Bush would remove tax loophole targeted by Dems
Republican presidential candidate Jeb Bush has outlined a tax reform plan that would raise taxes on some private equity managers and other investors.
In doing so, the plan would fulfill a goal often called for by liberal tax analysts and, more recently, fellow Republican candidate Donald Trump.
Bush’s tax plan, sketched out in an op-ed published on the Wall Street Journal’s website Tuesday evening, contains many conventional Republican ideas and provisions, including the broad goal of lowering tax rates.
Like the plan submitted by Mitt Romney in his 2012 presidential run, Bush’s plan would cut the top individual income rate from the current 39.6 percent to 28 percent, the same rate as under Ronald Reagan.
It would also lower the top corporate rate from 35 percent to 20 percent, while broadening the tax base by eliminating many credits, deductions and preferences.
In a departure from Republican orthodoxy, however, Bush writes in his op-ed that “we will treat all non-investment income the same, so unless you stake capital in an investment, you won’t be able to claim the capital-gains tax rate on your market gains.”
Such a move would eliminate a feature of the tax code called the “carried interest loophole” by many analysts, which allows managers of some investment funds to pay the lower rate on capital gains on their income from the funds they invest for clients. Under the current tax code, capital gains taxes are 23.8 percent.
Critics on the left have criticized the carried interest feature of the tax code as a handout to rich investors. Many analysts on the right have defended it as necessary to prevent double-taxation of investment.
In recent weeks, the billionaire businessman and reality TV star Donald Trump, currently perched atop the GOP polls, has suggested that hedge fund and private equity managers need to pay more on their income.
Bush, in his op-ed, calls for eliminating the provision directly after a passage in which he states the need to “eliminate the convoluted, lobbyist-created loopholes in the code.”
Notably, Bush would also allow companies to immediately deduct investments from their taxes, a provision in line with supply-side thinking meant to spur innovation and business growth.
He would also forgo the punitive measures favored by international organizations to prevent companies from shopping among different countries for low tax rates.

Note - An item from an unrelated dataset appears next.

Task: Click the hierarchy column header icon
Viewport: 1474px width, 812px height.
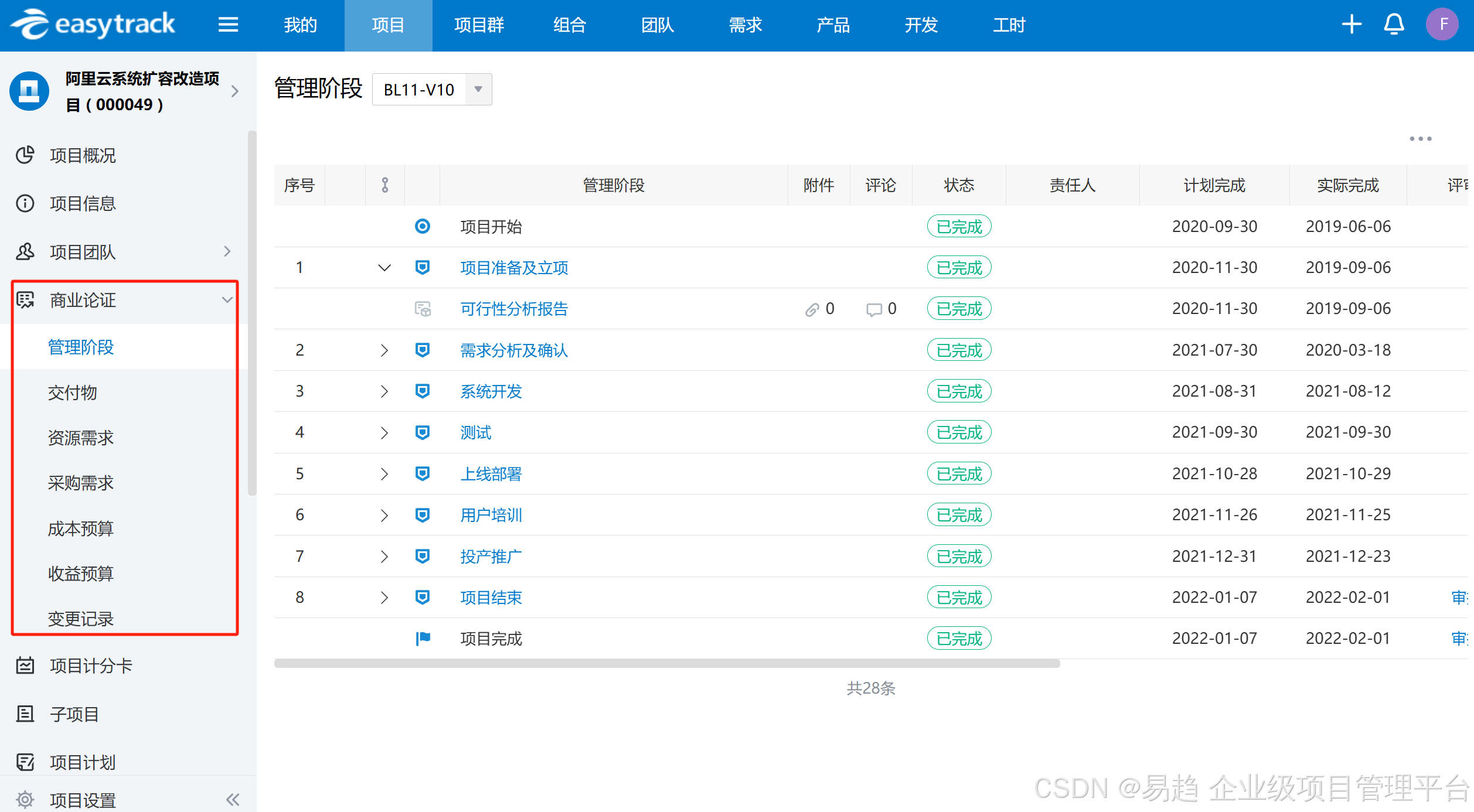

Instead, he would seek to attract companies to the U.S. with the low corporate tax rate and the elimination of taxation on profits earned overseas.
Bush, touting his economic record as the governor of Florida, claims that his plan will result in a “much simpler, leaner and fairer tax code.”
The candidate, currently trying to make up ground on Trump, is set to release details of the tax plan on Wednesday.